2012-12-15

アラビアン・ナイトの世界 [前嶋信次著]


1970年に発行された前嶋先生のアラビアン・ナイト解説本の文庫版。前嶋先生はアラビアン・ナイトの全説話を日本語訳にすることを始めた方。

前半は前嶋先生とアラビアン・ナイトとの出会いと、平凡社の東洋文庫から出版することになった経緯などが語られている。さらに研究者によるアラビアン・ナイト起源説をめぐるこれまでの学術論争などについて書かれ、アラビアン・ナイトとその他の古典文学との類似性について論証している。シンドバードとオデュッセイアの類似点などの検討。さらに、アラビアン・ナイトが各地域の説話から影響を受けていることを読者に知ってもらうために、アラビアン・ナイトから一つの物語を取り出して掲載している。

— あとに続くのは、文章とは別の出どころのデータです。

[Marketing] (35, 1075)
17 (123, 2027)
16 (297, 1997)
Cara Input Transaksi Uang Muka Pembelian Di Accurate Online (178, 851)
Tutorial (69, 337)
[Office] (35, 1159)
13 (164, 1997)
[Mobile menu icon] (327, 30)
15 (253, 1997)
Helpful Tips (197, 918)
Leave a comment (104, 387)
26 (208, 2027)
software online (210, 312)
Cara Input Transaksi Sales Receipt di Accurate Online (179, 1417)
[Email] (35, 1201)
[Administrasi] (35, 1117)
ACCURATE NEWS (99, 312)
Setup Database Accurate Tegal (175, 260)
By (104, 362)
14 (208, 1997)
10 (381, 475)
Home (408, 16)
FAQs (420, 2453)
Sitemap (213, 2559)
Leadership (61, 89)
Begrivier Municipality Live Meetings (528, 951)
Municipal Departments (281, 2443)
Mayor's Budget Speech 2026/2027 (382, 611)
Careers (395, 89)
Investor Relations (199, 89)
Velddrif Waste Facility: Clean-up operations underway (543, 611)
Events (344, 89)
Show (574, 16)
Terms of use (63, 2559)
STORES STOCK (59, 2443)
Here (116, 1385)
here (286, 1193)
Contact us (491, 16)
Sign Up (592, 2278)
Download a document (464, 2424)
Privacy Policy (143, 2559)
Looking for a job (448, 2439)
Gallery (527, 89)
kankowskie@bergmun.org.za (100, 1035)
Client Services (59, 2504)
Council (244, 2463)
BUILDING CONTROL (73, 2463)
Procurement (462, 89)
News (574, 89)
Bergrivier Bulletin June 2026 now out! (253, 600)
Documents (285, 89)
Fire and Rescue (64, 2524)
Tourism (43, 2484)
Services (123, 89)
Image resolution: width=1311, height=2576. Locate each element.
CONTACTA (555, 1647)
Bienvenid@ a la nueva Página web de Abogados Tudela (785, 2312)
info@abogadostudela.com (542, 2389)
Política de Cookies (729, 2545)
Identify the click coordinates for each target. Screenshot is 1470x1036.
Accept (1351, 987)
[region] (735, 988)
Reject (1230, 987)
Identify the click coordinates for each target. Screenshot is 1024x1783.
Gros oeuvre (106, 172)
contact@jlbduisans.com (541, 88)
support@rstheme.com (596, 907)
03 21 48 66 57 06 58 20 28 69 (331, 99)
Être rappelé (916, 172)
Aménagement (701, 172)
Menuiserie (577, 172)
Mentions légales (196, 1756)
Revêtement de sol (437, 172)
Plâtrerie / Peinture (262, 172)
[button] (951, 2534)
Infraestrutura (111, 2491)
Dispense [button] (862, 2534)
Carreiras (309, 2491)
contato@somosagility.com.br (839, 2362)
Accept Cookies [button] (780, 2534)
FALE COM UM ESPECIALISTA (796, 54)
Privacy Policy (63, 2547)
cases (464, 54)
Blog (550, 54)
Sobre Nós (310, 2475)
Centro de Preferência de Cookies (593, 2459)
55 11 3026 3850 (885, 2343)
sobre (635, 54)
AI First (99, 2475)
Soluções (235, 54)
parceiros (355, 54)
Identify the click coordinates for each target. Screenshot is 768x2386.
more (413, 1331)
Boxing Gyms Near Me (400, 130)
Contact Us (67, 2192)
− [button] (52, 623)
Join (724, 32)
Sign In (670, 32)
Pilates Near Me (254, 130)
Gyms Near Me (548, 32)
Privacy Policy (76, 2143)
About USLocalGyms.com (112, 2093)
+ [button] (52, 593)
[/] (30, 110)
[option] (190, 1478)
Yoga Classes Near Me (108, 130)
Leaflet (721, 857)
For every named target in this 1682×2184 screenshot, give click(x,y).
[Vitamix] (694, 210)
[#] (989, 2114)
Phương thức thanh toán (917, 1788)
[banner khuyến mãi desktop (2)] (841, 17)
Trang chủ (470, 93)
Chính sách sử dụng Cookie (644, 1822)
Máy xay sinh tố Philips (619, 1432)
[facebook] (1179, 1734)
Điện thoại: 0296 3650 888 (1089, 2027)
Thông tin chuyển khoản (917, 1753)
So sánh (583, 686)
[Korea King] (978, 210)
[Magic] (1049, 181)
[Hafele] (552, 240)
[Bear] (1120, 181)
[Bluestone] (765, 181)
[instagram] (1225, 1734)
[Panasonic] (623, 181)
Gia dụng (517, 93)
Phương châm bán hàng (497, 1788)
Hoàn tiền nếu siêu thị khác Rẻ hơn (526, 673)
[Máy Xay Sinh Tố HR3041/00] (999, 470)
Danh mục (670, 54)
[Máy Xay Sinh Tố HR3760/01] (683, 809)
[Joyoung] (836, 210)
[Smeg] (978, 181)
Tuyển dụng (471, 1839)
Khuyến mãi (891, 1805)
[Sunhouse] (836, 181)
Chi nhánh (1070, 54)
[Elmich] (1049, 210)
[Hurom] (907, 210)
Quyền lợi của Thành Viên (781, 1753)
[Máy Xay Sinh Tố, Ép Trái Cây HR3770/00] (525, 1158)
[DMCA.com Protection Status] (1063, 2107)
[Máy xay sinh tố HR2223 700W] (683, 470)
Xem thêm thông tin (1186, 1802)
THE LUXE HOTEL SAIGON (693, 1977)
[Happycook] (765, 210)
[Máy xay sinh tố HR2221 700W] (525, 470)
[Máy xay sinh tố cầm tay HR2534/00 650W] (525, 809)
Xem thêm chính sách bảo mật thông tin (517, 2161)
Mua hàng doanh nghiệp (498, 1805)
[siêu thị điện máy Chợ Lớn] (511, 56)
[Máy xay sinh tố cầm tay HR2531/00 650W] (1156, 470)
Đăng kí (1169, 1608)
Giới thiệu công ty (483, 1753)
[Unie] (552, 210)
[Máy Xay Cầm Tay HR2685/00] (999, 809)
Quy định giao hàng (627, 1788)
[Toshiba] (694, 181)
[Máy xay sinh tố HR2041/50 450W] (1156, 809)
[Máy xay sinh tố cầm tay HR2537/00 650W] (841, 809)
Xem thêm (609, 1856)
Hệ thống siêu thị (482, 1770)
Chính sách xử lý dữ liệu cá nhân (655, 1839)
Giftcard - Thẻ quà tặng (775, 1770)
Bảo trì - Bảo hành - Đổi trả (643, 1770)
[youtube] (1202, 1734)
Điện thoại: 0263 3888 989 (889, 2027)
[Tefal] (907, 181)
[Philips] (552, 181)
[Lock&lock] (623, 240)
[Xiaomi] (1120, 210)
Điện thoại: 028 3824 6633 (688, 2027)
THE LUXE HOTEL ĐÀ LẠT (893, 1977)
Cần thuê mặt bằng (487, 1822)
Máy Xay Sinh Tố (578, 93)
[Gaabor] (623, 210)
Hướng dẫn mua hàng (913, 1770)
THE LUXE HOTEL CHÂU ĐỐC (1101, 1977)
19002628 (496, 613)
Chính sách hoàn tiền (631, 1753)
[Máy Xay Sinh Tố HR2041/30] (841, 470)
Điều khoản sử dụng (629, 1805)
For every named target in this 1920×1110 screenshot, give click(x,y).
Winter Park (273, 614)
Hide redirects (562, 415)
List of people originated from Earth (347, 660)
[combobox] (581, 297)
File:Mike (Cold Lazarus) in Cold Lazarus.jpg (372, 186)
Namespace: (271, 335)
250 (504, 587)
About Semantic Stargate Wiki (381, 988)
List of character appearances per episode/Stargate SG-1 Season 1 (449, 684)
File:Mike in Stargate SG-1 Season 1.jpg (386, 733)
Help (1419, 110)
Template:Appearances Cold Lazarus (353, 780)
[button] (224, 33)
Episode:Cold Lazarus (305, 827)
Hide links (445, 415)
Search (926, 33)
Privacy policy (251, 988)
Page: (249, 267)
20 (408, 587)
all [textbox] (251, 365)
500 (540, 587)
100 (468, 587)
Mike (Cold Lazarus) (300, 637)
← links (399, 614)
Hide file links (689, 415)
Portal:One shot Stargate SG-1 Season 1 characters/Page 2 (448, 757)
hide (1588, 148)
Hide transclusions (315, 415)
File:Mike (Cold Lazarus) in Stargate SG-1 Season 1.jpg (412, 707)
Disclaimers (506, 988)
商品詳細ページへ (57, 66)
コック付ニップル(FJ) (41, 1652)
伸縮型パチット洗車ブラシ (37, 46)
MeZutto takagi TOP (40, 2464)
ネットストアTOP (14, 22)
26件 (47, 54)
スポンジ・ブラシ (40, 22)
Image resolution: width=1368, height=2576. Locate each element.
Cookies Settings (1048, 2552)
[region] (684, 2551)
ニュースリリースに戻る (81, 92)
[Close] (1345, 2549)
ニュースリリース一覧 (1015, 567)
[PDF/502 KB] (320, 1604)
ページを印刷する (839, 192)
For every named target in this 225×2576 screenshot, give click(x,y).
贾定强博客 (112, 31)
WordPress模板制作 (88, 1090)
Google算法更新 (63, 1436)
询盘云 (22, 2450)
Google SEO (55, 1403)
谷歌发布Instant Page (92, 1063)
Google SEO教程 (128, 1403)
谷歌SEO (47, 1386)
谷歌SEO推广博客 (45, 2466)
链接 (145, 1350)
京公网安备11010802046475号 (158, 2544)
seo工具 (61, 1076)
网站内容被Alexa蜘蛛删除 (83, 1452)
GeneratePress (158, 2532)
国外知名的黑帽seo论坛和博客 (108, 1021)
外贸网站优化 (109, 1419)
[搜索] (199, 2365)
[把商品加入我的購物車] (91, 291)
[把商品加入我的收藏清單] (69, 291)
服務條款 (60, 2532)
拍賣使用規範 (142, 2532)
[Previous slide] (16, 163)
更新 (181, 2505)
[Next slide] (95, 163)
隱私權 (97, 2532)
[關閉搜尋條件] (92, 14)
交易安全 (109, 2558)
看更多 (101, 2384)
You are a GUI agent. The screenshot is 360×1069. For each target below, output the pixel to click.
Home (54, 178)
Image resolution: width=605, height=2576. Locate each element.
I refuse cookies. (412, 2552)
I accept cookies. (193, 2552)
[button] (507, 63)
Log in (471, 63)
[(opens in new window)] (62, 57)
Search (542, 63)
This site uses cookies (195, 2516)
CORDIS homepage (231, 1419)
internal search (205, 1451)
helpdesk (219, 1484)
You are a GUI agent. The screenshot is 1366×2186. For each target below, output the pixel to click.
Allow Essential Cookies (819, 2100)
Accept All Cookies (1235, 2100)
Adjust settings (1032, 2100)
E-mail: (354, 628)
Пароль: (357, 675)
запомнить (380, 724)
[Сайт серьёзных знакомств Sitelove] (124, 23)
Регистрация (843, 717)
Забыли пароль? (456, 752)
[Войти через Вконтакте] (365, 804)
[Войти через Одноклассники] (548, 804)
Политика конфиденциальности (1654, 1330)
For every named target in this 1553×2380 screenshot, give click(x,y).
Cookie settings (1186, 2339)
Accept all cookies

この本の目的は学術的な考察なのだけれど、わかりやすい文章で読み物として楽しめる。

別巻を除いて全18巻発行されているが、前嶋先生は12巻の途中で力尽きてしまわれた。池田修先生が引き継いで日本語版アラビアン・ナイトが全巻刊行されたという経緯がある。私は10年近くかけて全巻読破した。あれからさらに10年以上経って、偶然この本を見つけて読んで、アラビアン・ナイトの面白さを思い出した。

アラビアン・ナイトを読んでいる時からずっとバグダッドに行ってみたいと思っている。アラビアン・ナイトの時代の面影はもう街中にないだろうけれど、バグダッドという町をこの目で見てみたい。私が老人になって死ぬまでの間にはバグダッドが平穏な町に戻る日が来ると思う。それまで待つつもり。